Set down exactly the lines in the records below that run from the line with "The height and width of the screenshot is (768, 1366)." to the line with "The width and height of the screenshot is (372, 745).", inclusive, and nothing more.

Saved entries:
/---
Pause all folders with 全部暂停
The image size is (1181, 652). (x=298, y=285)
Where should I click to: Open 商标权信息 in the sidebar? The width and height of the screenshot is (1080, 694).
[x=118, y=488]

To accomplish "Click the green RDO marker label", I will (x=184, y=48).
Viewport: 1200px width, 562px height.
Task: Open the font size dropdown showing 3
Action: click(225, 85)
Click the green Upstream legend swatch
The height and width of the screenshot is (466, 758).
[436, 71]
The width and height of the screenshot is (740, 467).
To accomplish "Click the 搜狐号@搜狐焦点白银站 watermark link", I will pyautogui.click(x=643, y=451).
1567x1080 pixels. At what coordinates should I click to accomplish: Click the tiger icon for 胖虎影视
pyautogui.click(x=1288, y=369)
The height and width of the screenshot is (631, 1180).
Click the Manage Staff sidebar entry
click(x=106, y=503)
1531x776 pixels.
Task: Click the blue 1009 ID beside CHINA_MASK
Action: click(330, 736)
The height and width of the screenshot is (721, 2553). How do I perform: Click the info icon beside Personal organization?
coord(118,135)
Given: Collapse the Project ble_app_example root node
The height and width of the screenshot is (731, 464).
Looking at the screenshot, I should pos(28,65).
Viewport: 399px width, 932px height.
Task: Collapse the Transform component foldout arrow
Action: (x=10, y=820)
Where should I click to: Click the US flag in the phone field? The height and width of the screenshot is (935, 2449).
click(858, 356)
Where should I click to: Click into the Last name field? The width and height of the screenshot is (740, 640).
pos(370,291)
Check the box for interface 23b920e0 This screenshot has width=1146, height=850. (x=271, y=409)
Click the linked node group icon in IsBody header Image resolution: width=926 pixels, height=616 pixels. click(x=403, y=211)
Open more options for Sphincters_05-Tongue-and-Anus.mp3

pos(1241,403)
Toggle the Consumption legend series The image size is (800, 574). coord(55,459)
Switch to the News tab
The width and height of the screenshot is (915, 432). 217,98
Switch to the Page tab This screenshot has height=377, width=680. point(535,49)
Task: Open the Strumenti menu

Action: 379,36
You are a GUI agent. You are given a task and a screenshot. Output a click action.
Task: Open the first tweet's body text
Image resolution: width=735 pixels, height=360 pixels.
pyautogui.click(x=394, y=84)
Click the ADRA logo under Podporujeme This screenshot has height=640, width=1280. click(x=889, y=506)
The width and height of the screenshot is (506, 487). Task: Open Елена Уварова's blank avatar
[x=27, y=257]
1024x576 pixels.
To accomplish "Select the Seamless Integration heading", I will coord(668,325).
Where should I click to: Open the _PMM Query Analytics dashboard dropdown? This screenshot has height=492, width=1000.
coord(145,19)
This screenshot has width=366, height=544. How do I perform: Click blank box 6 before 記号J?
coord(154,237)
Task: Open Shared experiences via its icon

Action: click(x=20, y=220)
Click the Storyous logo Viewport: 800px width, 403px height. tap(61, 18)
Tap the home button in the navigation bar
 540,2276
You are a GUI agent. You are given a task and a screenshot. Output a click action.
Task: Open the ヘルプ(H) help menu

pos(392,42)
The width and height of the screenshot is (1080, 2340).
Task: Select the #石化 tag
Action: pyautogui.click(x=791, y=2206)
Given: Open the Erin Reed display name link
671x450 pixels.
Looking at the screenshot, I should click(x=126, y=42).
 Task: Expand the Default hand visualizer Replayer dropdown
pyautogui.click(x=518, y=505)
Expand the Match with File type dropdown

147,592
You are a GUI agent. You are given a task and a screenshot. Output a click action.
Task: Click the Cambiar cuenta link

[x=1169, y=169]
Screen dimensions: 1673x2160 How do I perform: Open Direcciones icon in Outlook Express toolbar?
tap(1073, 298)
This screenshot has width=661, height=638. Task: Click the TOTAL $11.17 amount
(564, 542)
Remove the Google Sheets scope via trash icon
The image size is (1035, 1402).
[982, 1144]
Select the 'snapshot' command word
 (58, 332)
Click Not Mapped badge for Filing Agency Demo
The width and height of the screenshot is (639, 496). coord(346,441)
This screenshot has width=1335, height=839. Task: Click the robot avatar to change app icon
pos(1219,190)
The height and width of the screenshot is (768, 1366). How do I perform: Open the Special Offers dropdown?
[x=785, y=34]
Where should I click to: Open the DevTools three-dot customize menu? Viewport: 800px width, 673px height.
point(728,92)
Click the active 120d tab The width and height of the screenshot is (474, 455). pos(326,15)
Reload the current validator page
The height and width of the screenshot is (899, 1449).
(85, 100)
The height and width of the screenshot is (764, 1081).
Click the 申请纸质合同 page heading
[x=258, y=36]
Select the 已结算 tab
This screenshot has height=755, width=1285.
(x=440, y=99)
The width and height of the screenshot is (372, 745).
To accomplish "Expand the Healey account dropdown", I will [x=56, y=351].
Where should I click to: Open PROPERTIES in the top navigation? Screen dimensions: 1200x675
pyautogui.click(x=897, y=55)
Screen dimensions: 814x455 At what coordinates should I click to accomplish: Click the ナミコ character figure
\---
-- Reply to the exercise --
The height and width of the screenshot is (768, 1366). How do I perform: Open the Special Offers dropdown?
[x=785, y=34]
Where should I click to: Open the DevTools three-dot customize menu? Viewport: 800px width, 673px height.
point(728,92)
Click the active 120d tab The width and height of the screenshot is (474, 455). pos(326,15)
Reload the current validator page
The height and width of the screenshot is (899, 1449).
(85, 100)
The height and width of the screenshot is (764, 1081).
Click the 申请纸质合同 page heading
[x=258, y=36]
Select the 已结算 tab
This screenshot has height=755, width=1285.
(x=440, y=99)
The width and height of the screenshot is (372, 745).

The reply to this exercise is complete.